* **Stated exercise A**: In the eclipse thread, what filter did bichex use in the minutes before totality?
* **Stated exercise B**: Continue the eclipse thread from the point where it stops.

* **Text to read**:
====================

# total eclipse



## bichex (Jul 3, 2019)

Yesterday I was able to shoot a total solar Eclipse in Argentina. A marvel. The second photo is a montage of two images of the exact moment of the total eclipse.


----------



## Click (Jul 3, 2019)

Cool shots. Well done, bichex.


----------



## bichex (Jul 3, 2019)

Click said:


> Cool shots. Well done, bichex.


gracias


----------



## ethanz (Jul 3, 2019)

Muy bien

Great pictures


----------



## Mt Spokane Photography (Jul 4, 2019)

It is amazing to see. Also difficult to photograph the totality. Good results!


----------



## Maximilian (Jul 5, 2019)

Wonderful pictures, [U]bichex[/U]. The "sun diamond" effect in the second is great.

Did you use any kind of protection equipment for your gear and eyes?
E.g. did you shoot on live view only?


----------



## bichex (Jul 5, 2019)

Maximilian said:


> Wonderful pictures, [U]bichex[/U]. The "sun diamond" effect in the second is great.
> 
> Did you use any kind of protection equipment for your gear and eyes?
> E.g. did you shoot on live view only?




Use live view At the time of the total eclipse, no filters are needed. minutes before use 10-step nd filter


----------



## tron (Jul 5, 2019)

====================

* **Data extract**:
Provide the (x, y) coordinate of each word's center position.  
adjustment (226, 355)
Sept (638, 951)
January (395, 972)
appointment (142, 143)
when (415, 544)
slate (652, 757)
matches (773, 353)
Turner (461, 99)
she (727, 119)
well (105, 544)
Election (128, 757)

====================

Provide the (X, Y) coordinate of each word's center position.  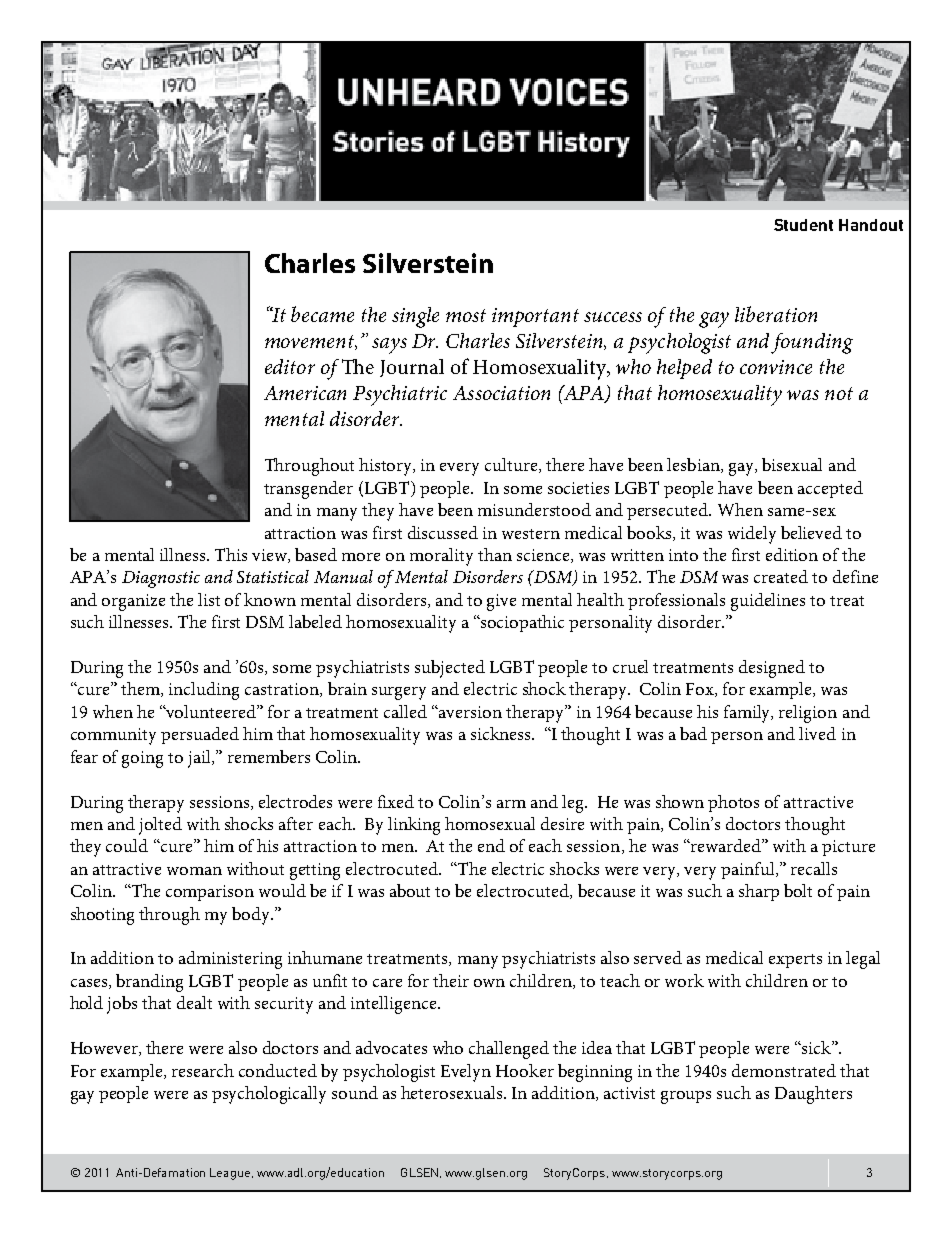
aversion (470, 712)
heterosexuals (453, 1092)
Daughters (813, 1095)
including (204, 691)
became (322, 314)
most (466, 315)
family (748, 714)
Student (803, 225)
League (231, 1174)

====================

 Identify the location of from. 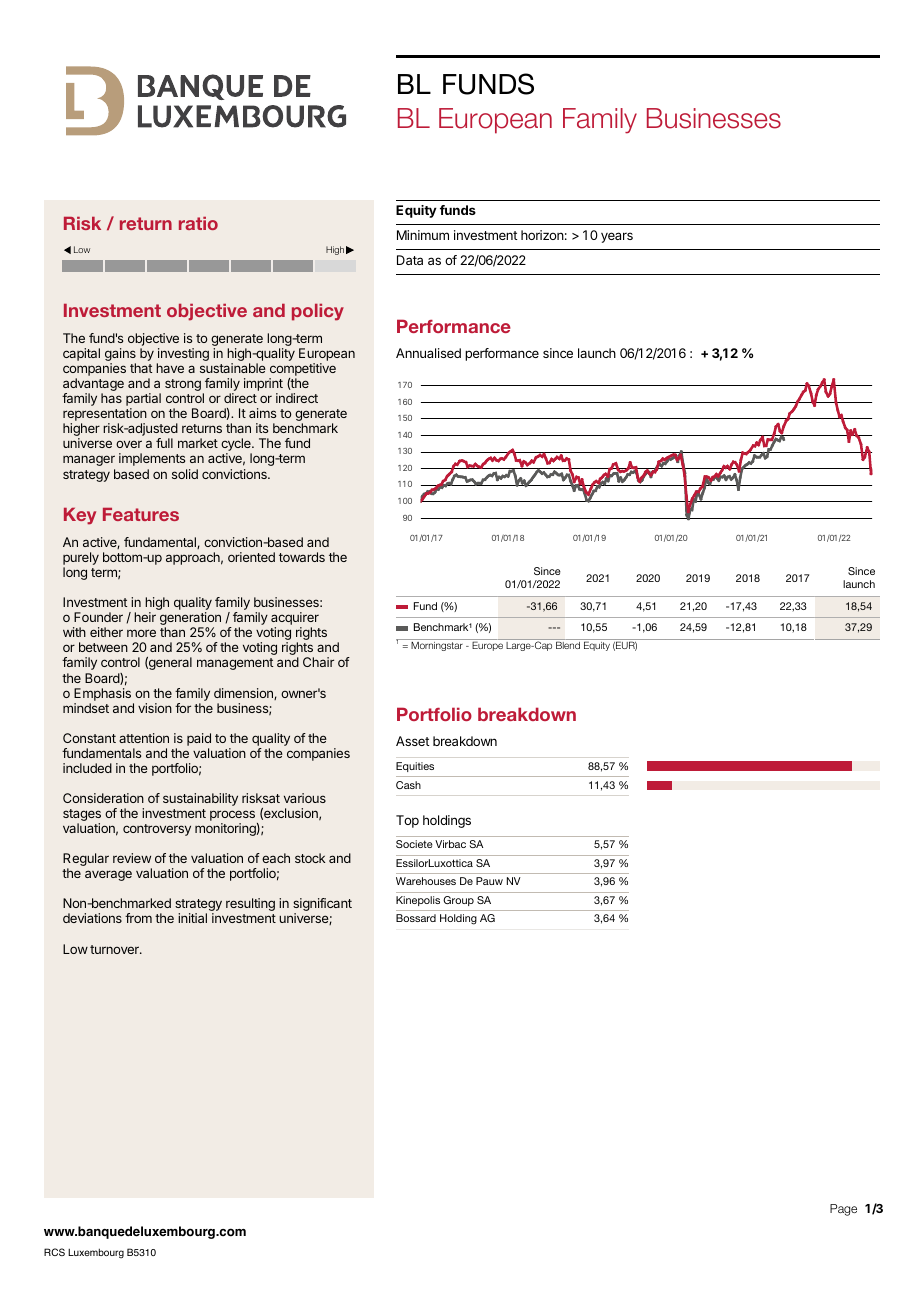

====================

* **Expected answer A**: A 10-step ND filter.

* **Expected answer B**:
I remember using baader film filters put in front of the lens back in the film days (abtually they were digital days but with no Live View capabilities). But in this way I could look through the viewfinder (at least a little) and have no fear for my eyes since baader film is supposed to stop harmful IR and UV in addition to the 10-stop reduction.


----------



## Maximilian (Jul 5, 2019)

tron said:


> I remember using baader film filters put in front of the lens back in the film days (abtually they were digital days but with no Live View capabilities). But in this way I could look through the viewfinder (at least a little) and have no fear for my eyes since baader film is supposed to stop harmful IR and UV in addition to the 10-stop reduction.


I use these baader film filters for my teleskope. Of course you'll always have to check them first before use.


----------



## Maximilian (Jul 5, 2019)

bichex said:


> Use live view At the time of the total eclipse, no filters are needed. minutes before use 10-step nd filter


Thanks for your reply.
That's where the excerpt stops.